▸ **PROMPT 1**
Reproduce the passage about the Cameron Highlands from "Most of the" to "the golf course.".

▸ **SOURCE PASSAGE**
** Begin **
Cameron Highlands

The biggest and best known of Malaysia's hill stations lies on the northwest corner of Pahang, bounded by Perak to the west, and Kelantan to the north. On the jungle-clad 1500m-high plateau the weather is reassuringly British - unpredictable, often wet and decidedly cool - but when the sun blazes out of an azure-blue sky, the Camerons are hard to beat.

Most of the tourist attractions are on and around the plateau, but there are a handful of sights on the road from Tapah. These are listed in order from the bottom of the mountain up. There are three main townships in the Highlands:
Ringlet
,
Tanah Rata
(literally 'flat land') and
Brinchang
. The latter two are in the plateau area, either side of the golf course.

There are a number of worthwhile forest walks/treks in the Camerons. Good walking boots and a water bottle should be taken. It is advisable for women travelling alone only to trek with a guide or with other travellers.

Unfortunately, the Cameron Highlands is no longer a peaceful bolthole in the sky. Frenetic development is turning the area, in critics' eyes, into a building site where forest is fast making way for golf courses and luxury tourist developments. A new highway now links Ipoh to the Cameron Highlands and runs to Gua Musang for connections to the east coast, promising to bring a wave of development to the area.
** End **
(Source data)
** Begin **
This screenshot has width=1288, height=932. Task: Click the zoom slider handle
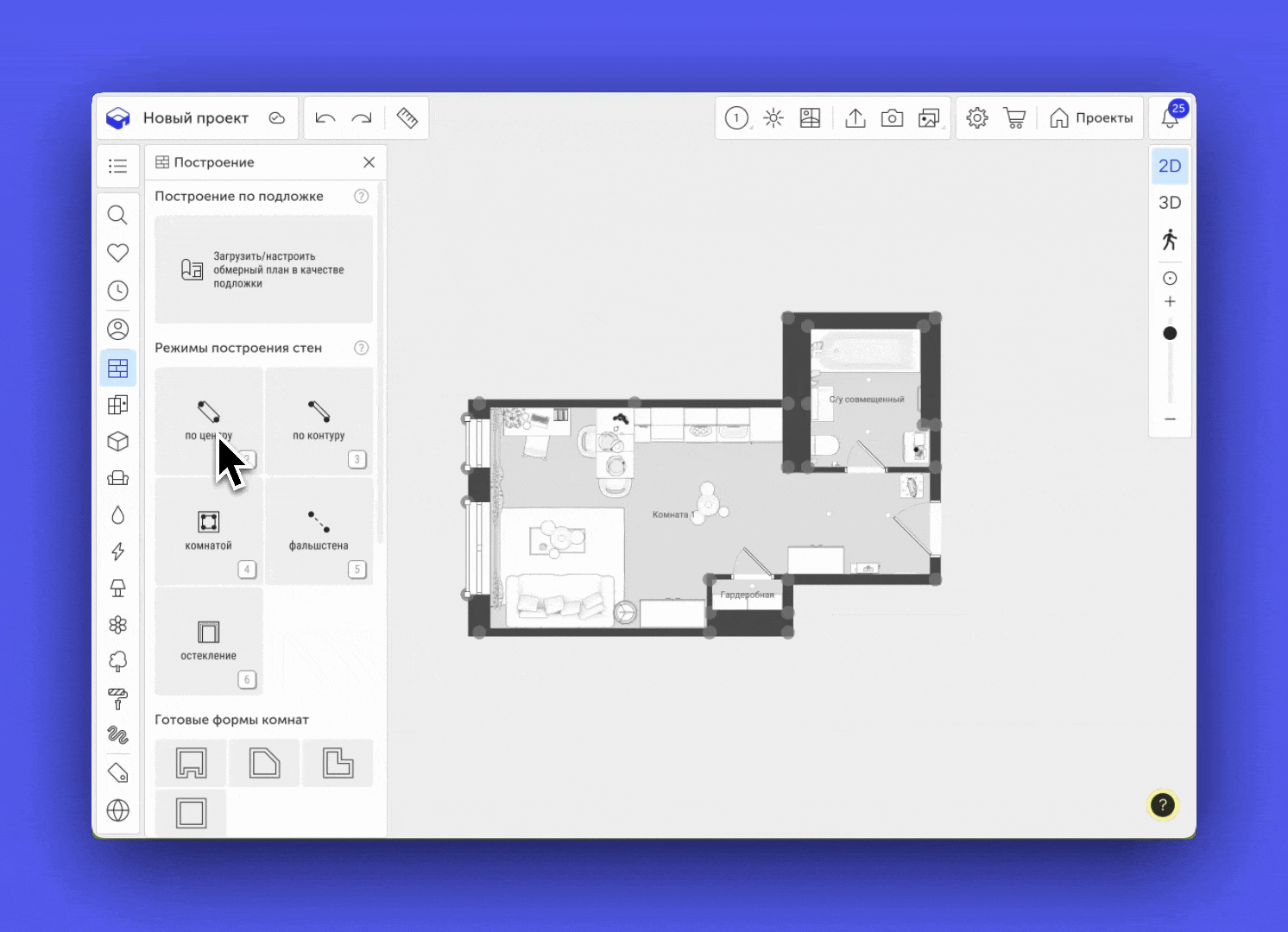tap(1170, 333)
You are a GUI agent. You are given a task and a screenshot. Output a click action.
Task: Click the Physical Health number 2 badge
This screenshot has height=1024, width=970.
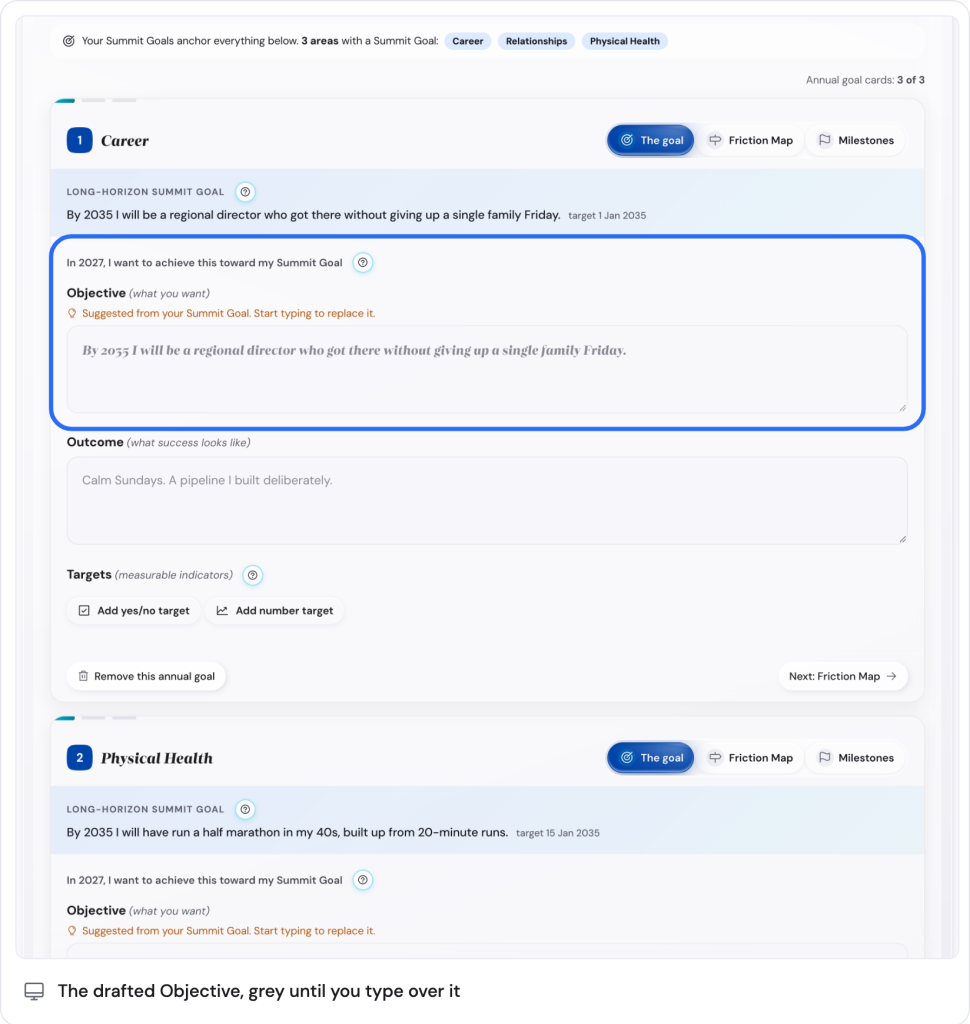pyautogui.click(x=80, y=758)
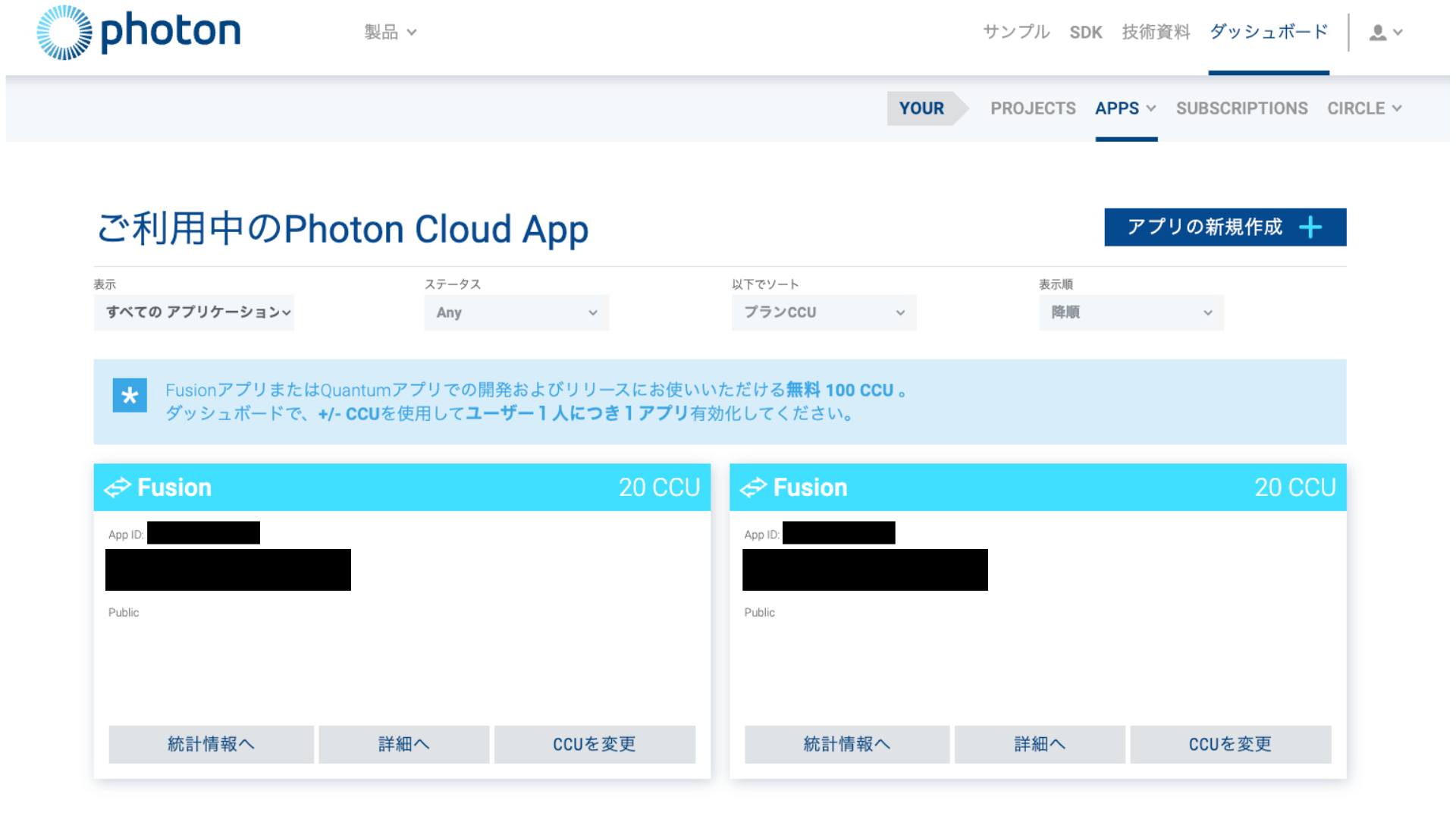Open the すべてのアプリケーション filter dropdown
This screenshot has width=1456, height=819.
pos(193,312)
** End **
▸ **PROMPT 2**
In the listing, rewrite the lines from the line with "You are a GUI" through the end of the listing, replacing "badge" with "icon" and changing nothing else. Leave the pictures out of your answer.

▸ **FULL RESPONSE 1**
Most of the tourist attractions are on and around the plateau, but there are a handful of sights on the road from Tapah. These are listed in order from the bottom of the mountain up. There are three main townships in the Highlands:
Ringlet
,
Tanah Rata
(literally 'flat land') and
Brinchang
. The latter two are in the plateau area, either side of the golf course.

▸ **FULL RESPONSE 2**
You are a GUI agent. You are given a task and a screenshot. Output a click action.
Task: Click the Physical Health number 2 icon
This screenshot has height=1024, width=970.
pyautogui.click(x=80, y=758)
Open the すべてのアプリケーション filter dropdown
This screenshot has width=1456, height=819.
pos(193,312)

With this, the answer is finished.